What data should you migrate to the cloud and in what order?
How much data can, and should you migrate to the cloud?
How will you share the information and insights both internally in your organisation and externally with your partners, customers, regulators, and the general public (if needed)?
Are there opportunities to share data with external agencies and receive data from partners and from the market for better collaboration in a more modern and secure way?
Are there opportunities to monetise your data?
As you're building a business case in your organization to move to the cloud, it is important to understand the situation as it is today on premises vs in the cloud. In the on premise world, you would have invested significant capex to obtain the required hardware (servers) and software licenses, and you would have tried to maximise its usage. You will also be paying for hardware and software ongoing maintenance services along with database administration services.
On the other hand, in the cloud world, the cost of entry is comparatively lower, and costs are opex oriented. The cloud’s basic building blocks are storage and compute, and you will only pay forwhat you use and when you use it. The Pay-As-You-Go model works well for companies that would like to start small to understand how the model works and then grow. The capacity model where you pay in advance for a certain amount of storage and compute works well when you have a good understanding on what your usage is likely to be. The capacity model usually provides significant discounts over the Pay-As-You-Go price and brings about other benefits like priority support from the vendor, training and enablement and rubber stamping of architecture or implementation methodologies by the vendor.
Microsoft Azure’s cloud data ecosystem
The main components of Azure’s Data ecosystem are shown below:
This is your business data such as your ERP system, CRM system and so on. This can be supplemented with external data that may add value when combined with your internal data.
Business data sources can typically come in various formats and types like On-premise vs Cloud, Structured vs Semi-Structured vs Unstructured Data, Databases vs Files vs APIs.

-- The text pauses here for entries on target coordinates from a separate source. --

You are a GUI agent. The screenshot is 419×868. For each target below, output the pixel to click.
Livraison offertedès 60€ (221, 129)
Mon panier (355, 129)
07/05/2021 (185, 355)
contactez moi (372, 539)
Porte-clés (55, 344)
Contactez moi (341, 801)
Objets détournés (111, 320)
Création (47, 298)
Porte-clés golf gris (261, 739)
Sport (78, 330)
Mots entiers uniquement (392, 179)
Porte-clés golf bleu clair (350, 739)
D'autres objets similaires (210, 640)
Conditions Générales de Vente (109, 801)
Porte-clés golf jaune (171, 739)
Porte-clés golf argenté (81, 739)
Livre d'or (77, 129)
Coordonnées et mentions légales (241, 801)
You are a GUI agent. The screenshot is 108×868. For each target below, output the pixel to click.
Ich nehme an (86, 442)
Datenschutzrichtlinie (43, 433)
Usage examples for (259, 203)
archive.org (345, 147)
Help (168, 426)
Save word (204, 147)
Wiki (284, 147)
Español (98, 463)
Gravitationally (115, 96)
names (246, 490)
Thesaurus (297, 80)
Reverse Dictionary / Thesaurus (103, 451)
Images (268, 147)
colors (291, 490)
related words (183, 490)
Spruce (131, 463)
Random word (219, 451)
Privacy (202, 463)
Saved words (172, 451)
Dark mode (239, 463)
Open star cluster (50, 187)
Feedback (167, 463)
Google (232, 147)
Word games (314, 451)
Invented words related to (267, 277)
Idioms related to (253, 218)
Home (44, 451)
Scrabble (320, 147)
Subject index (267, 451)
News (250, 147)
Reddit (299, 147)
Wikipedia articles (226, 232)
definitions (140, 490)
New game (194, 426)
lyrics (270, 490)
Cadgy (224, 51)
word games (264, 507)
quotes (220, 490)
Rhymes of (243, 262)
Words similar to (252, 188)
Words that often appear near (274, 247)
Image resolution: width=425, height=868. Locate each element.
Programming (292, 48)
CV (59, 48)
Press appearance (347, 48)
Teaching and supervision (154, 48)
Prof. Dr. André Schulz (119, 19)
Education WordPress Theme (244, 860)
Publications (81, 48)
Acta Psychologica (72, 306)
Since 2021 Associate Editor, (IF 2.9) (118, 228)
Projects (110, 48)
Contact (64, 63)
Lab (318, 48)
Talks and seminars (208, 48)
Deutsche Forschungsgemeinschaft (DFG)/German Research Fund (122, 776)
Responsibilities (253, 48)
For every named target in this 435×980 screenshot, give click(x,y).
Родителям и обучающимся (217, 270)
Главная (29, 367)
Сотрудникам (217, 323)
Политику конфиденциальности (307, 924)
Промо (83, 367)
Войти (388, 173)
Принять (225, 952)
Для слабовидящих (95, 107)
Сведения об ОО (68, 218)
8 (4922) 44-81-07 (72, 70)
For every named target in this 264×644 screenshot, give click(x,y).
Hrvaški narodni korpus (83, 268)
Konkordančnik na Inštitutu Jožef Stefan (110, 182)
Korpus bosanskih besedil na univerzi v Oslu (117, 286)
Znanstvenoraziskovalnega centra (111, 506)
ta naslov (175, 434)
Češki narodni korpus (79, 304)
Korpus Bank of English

Data Ingestion and Orchestration:
Once you have identified the business data that you would like to report on or analyse, you typically ingest it into a single repository and combine data from various sources together to get a holistic picture of your customer, product, or business processes.
The Azure family tools that help you with this are:
Azure Data Factory
Azure Stream Analytics
The central repository of data can be created and maintained using various methodologies and formats. You may want quick real-time access to your data, so a Data Lake methodology is more suitable, whereas the more curated and modelled Data Warehouse is suitable for holistic insights and multiple use cases such as reporting, insights and self-service.
The Azure family tools that help you with this are:
Azure Blob Storage
Azure Data Lake
Azure SQL Database
Once your business data has been ingested into a central repository and prepared for reporting and analytics, now it is time to leverage powerful tools out there to gain valuable insight on your customer, product or business process. You may also want to predict future outcomes and prescribe how your business may react to them.
The Azure family tools that help you with this are:
Azure Machine Learning
Each of these has a role to play in your overall data architecture as your organisation grows and matures in the Data & Analytics space.
We will now look to demystify and learn the purpose of each of the above-mentioned Azure Data technologies and look to see where they can add business value.
1. Azure Data Factory
Azure Data Factory is a cloud-managed service that is used to orchestrate the data copying between different relational and non-relational data sources, hosted in the cloud or on-premise, and transforming it to meet the business requirements. It is responsible for the cloud-based ETL, ELT and Data ingestion processes using scheduled data-driven workflows.
Some business benefits of using Azure Data Factory are:
Enterprise ready: ADF is a cloud-based solution that works with both on-premise and cloud-based data stores. It gives cost-effective and scalable solutions.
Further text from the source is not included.